“Mãe, eu quero ser como você”
Lida Medina é uma empreendedora indígena de Vaupés, na Colômbia. Durante anos, ela e as mulheres de seu território ocuparam um lugar secundário na vida comunitária — confinadas ao trabalho doméstico e praticamente ausentes dos espaços públicos. Embora ocasionalmente participassem de projetos de desenvolvimento, essas iniciativas raramente atendiam às suas reais necessidades. Como Lida lembra: “Eles vinham com objetivos e atividades pré-determinados, sem nos perguntar o que precisávamos, sem identificar as necessidades que temos como mulheres indígenas”. Quando os projetos terminaram, nada havia realmente mudado.
Por fim, Lida percebeu que as soluções não viriam de fora — elas teriam que vir de dentro. O ponto de virada ocorreu quando, ao final de um projeto, equipamentos e ferramentas foram deixados para trás sem um plano claro para seu uso, e as pessoas começaram a levar peças para casa. Lida se recusou a deixar tudo se desintegrar. Em vez disso, ela propôs algo radicalmente diferente: que as mulheres se organizassem, se associassem e assumissem a responsabilidade por si mesmas. Essa decisão mudou sua vida e a vida de sua comunidade.
Foi assim que nasceu a AMITLI, uma associação de mulheres dedicada à produção e comercialização de farinha de mandioca e outros alimentos locais, além de oferecer serviços culinários baseados na culinária amazônica. “Começamos com sete mulheres e uma necessidade básica: criar uma oportunidade de trabalho para nós mesmas”, explica Lida.
Com o tempo, ela e seus parceiros começaram a manter registros detalhados, organizar contas e documentação, obter certificações e registrar a associação na Câmara de Comércio. Essa disciplina estabeleceu as bases para o crescimento. Seu trabalho logo se estendeu além da geração de renda para si mesmos: eles estavam coordenando com outros produtores e famílias locais, fortalecendo a economia regional e contribuindo para o renascimento de práticas tradicionais, como a chagra— uma forma de policultura que promove a biodiversidade e o manejo harmonioso da floresta.

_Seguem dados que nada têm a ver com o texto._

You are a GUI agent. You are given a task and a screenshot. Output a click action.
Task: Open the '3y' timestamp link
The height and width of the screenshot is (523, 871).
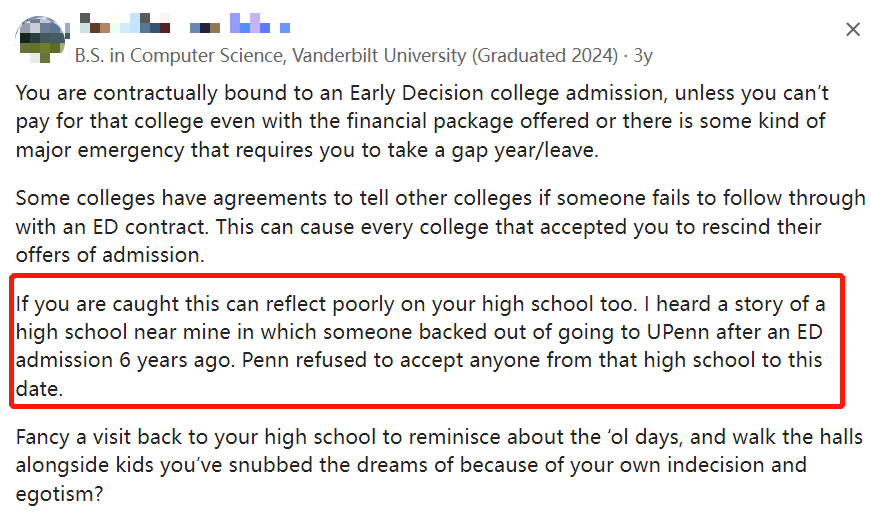(x=643, y=56)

Além do impacto econômico e ambiental, uma transformação mais profunda estava ocorrendo. A AMITLI tornou-se não apenas um motor produtivo, mas também um espaço poderoso para o empoderamento feminino — um lugar onde as mulheres podiam exercer autonomia, ocupar cargos de liderança e se tornar agentes de transformação comunitária. Oficinas de treinamento sensíveis às questões de gênero, incluindo aquelas organizadas pela Incubadora Regional Indígena da Amazônia, desempenharam um papel fundamental no fortalecimento das capacidades das mulheres que muitas vezes são difíceis de alcançar: as mulheres indígenas rurais.
A jornada não foi isenta de desafios. Alguns setores da comunidade criticaram as mulheres, acusando-as de quererem “abandonar seus maridos”. No entanto, hoje, quando Lida ouve sua filha de 14 anos dizer: “Mãe, quero ser como você um dia”, ela sente que todas as dificuldades valeram a pena. Para essa jovem, o modelo a seguir não é mais uma mulher silenciosa e dependente, mas uma líder indígena que viaja, fala pela sua comunidade, constrói uma organização e mostra que as mulheres podem controlar seu tempo, seu trabalho e suas vidas — ao mesmo tempo em que melhoram o bem-estar de suas famílias e de seu território.
Há um fato marcante sobre a AMITLI: dos 30 membros da associação, um é homem. Quando perguntam a Lida por que uma organização liderada por mulheres tem um membro do sexo masculino, sua resposta é simples: “Ele pensa como nós, sente como nós. Se ele quer trabalhar conosco, tudo bem. Não vamos excluí-lo por ser homem. Se ele pensa e sente o mesmo, é bem-vindo.” A AMITLI não é um espaço restritivo; é um ambiente de crescimento aberto a qualquer pessoa que acredite na igualdade e reconheça que as mulheres podem contribuir tanto — ou mais — quanto os homens para o bem-estar da comunidade e para o cuidado da Amazônia.